Short answers, pulled from the story.

Who was the first woman in space on Vostok 6?

Valentina Tereshkova flew aboard Vostok 6 on the 16th of June 1963 as the first woman ever to travel to space. She manually oriented the spacecraft, took photographs, and maintained a flight log during the mission.

What orbital record did Vostok 6 set?

Vostok 6 set the record for the highest orbital inclination of a crewed spacecraft at 65 degrees (64.9 degrees precisely). That record stood for nearly 62 years until the Fram2 mission achieved a 90-degree polar orbit.

What was the secret problem discovered during the Vostok 6 mission?

On the first day of flight, Tereshkova discovered that an error in the control program would cause the spacecraft to ascend rather than descend from orbit. She reported it to spacecraft designer Sergey Korolev, who had the problem corrected and asked her to keep it secret. The error was not publicly revealed until 2004.

What scientific contributions came from the Vostok 6 mission?

Data from Vostok 6 improved understanding of how the female body reacts to spaceflight. Photographs Tereshkova took of the horizon from space were later used to identify aerosol layers within the atmosphere.
------------------------------------------------------------
### [TASK REQUIREMENTS]
a: According to the Vostok 6 text, in what year was the control program error publicly revealed?
b: Reproduce the stretch of the Vostok 6 text from "On the first" through "revealed until 2004.".
c: Extend the Vostok 6 text with the passage that follows its final sentence.

### [RECORD LIST]
------------------------------------------------------------
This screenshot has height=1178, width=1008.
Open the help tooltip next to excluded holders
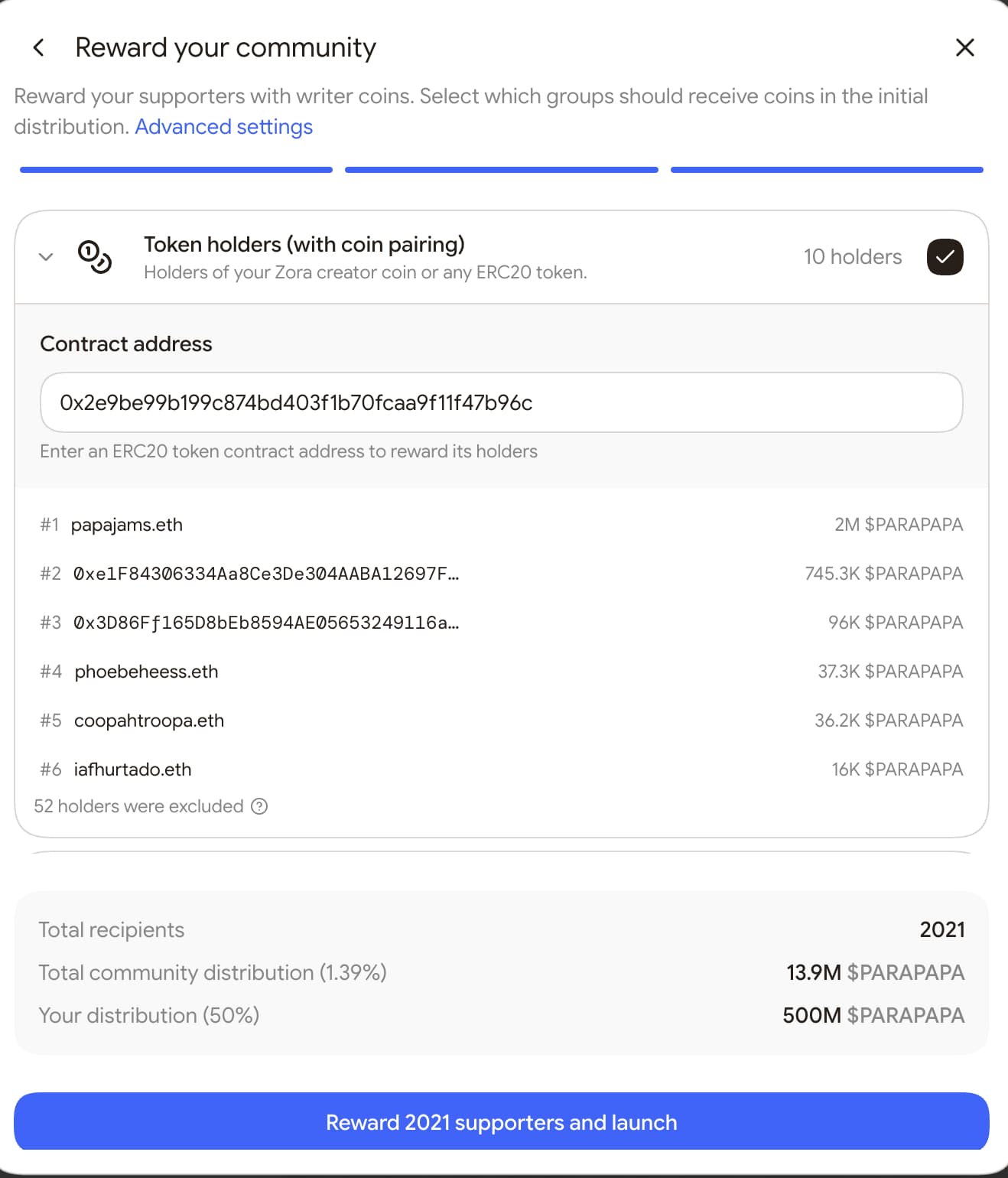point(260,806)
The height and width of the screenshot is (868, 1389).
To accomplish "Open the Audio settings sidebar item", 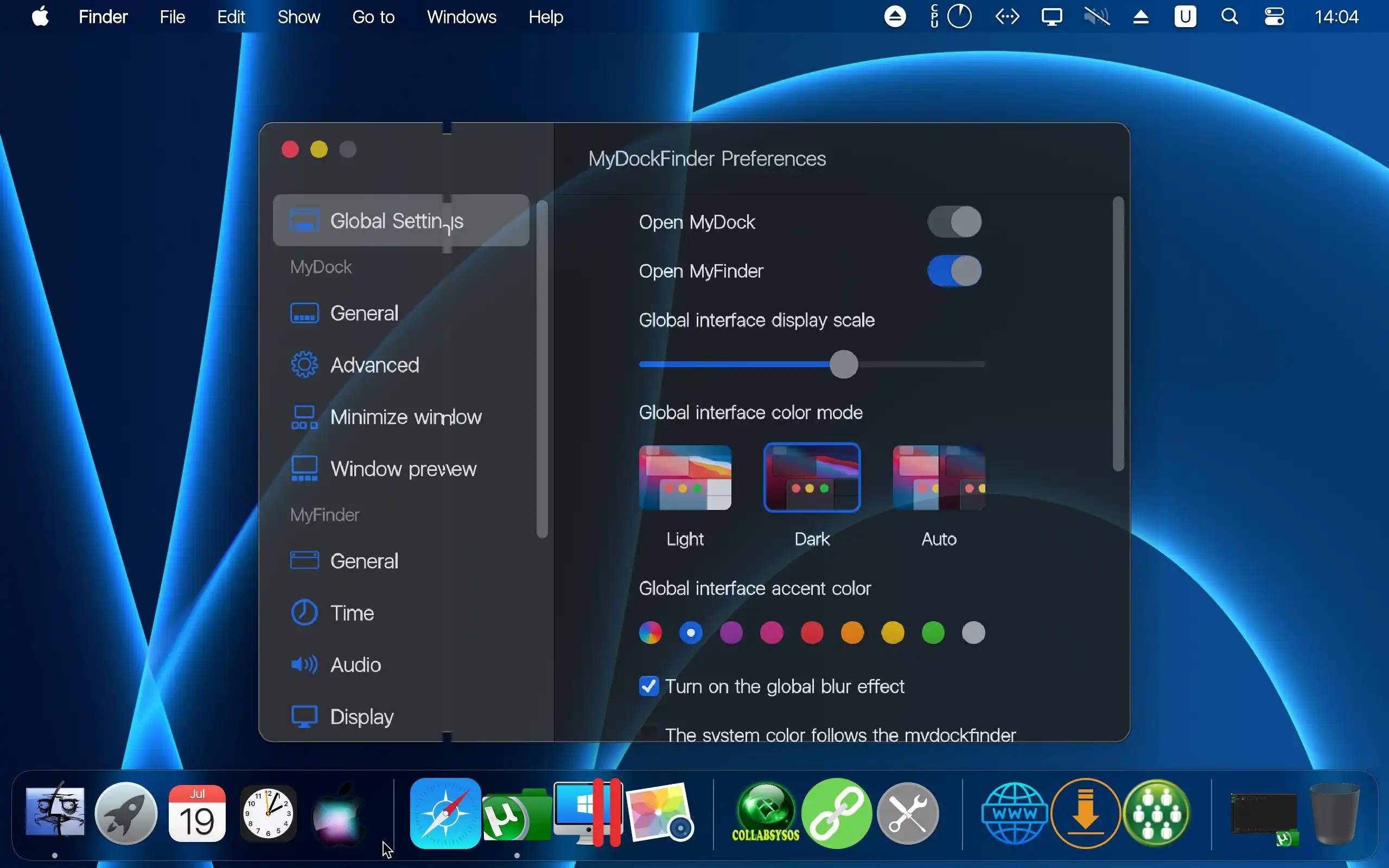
------------------------------------------------------------
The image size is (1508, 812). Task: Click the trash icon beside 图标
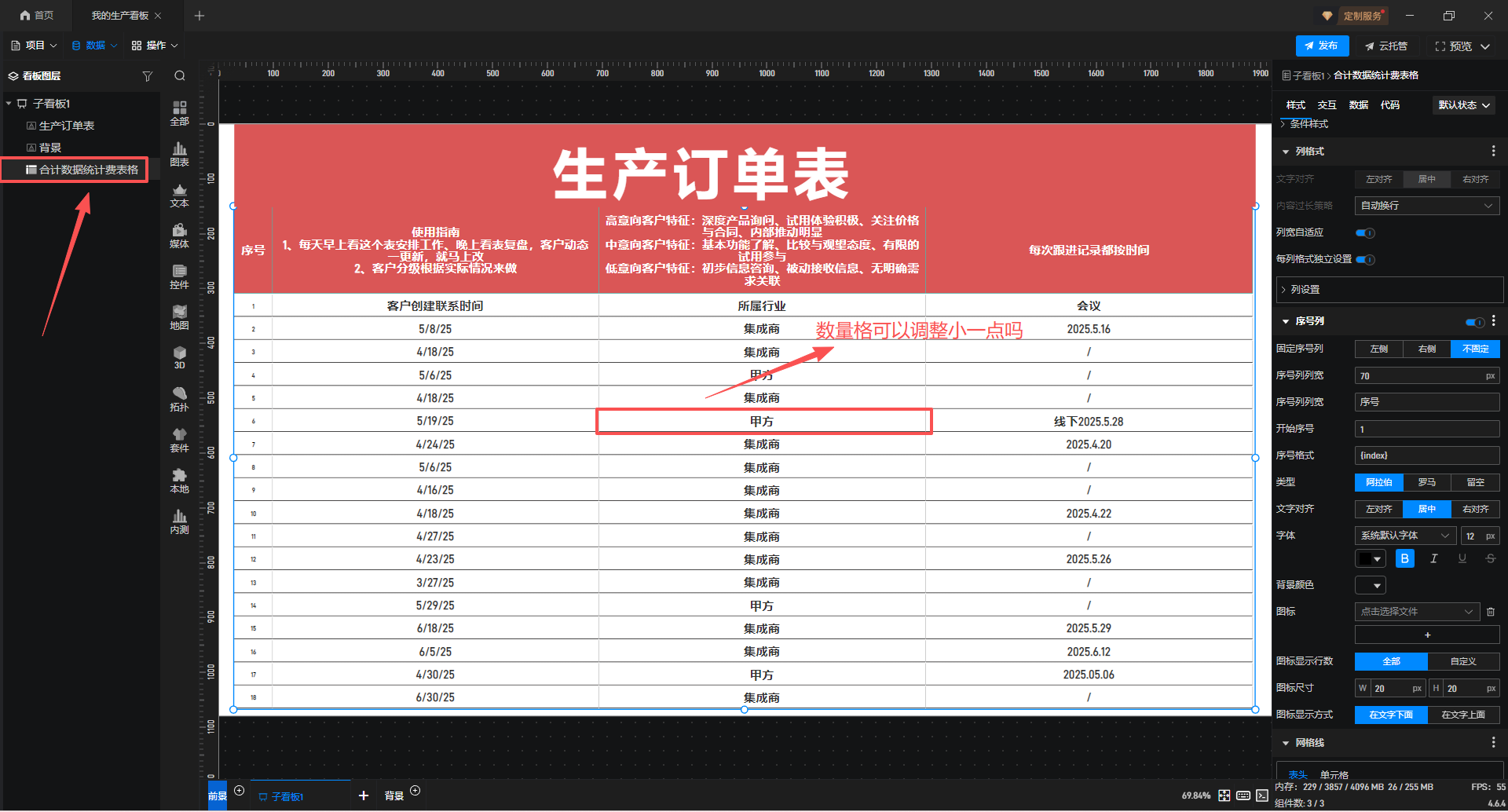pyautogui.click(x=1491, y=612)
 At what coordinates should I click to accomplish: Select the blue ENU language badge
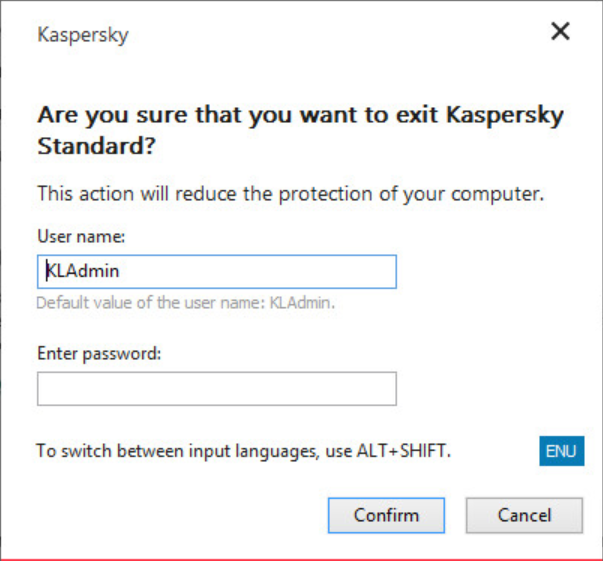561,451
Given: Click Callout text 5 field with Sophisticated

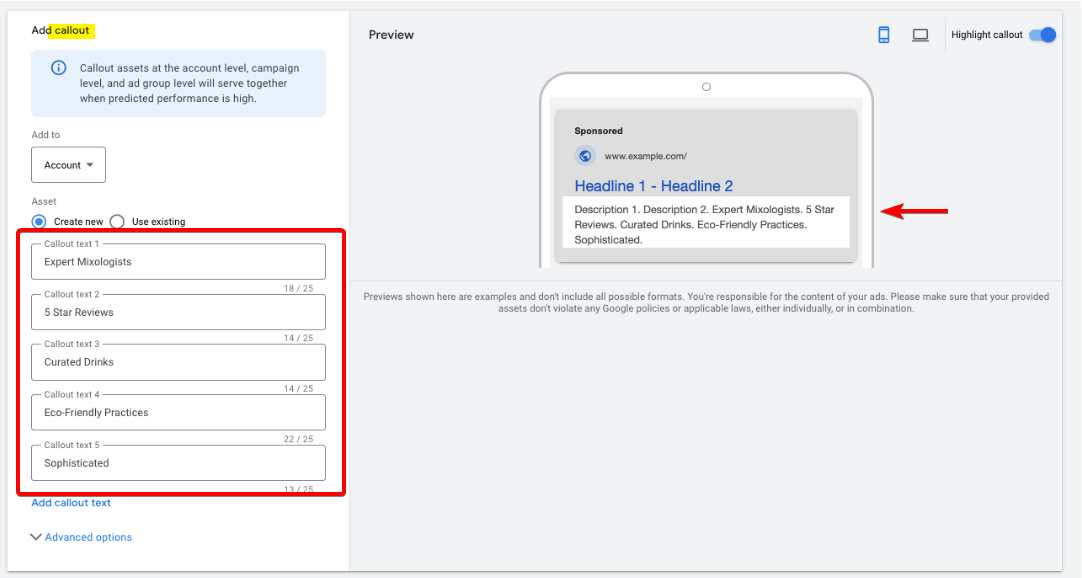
------------------------------------------------------------
### [RESPONSES]
a: 2004

b:
On the first day of flight, Tereshkova discovered that an error in the control program would cause the spacecraft to ascend rather than descend from orbit. She reported it to spacecraft designer Sergey Korolev, who had the problem corrected and asked her to keep it secret. The error was not publicly revealed until 2004.

c:
Where did Vostok 6 land and where is the capsule now?

Vostok 6 landed approximately 200 km west of Barnaul in the Altai region of Russia, 7 km south of the village of Baevo. The capsule is on display at the RKK Energia Museum in Korolyov, near Moscow, and was part of the "Cosmonauts" exhibition at the Science Museum in London from September 2015.

Was Vostok 6 originally planned as a two-woman mission?

Yes. Vostok 6 was originally conceived as a joint mission with two Vostok spacecraft each carrying a female cosmonaut. Program cutbacks as the Vostok program was being retooled into the Voskhod program reduced it to a single-woman flight. Vostok 6 ultimately became the final flight of the Vostok programme.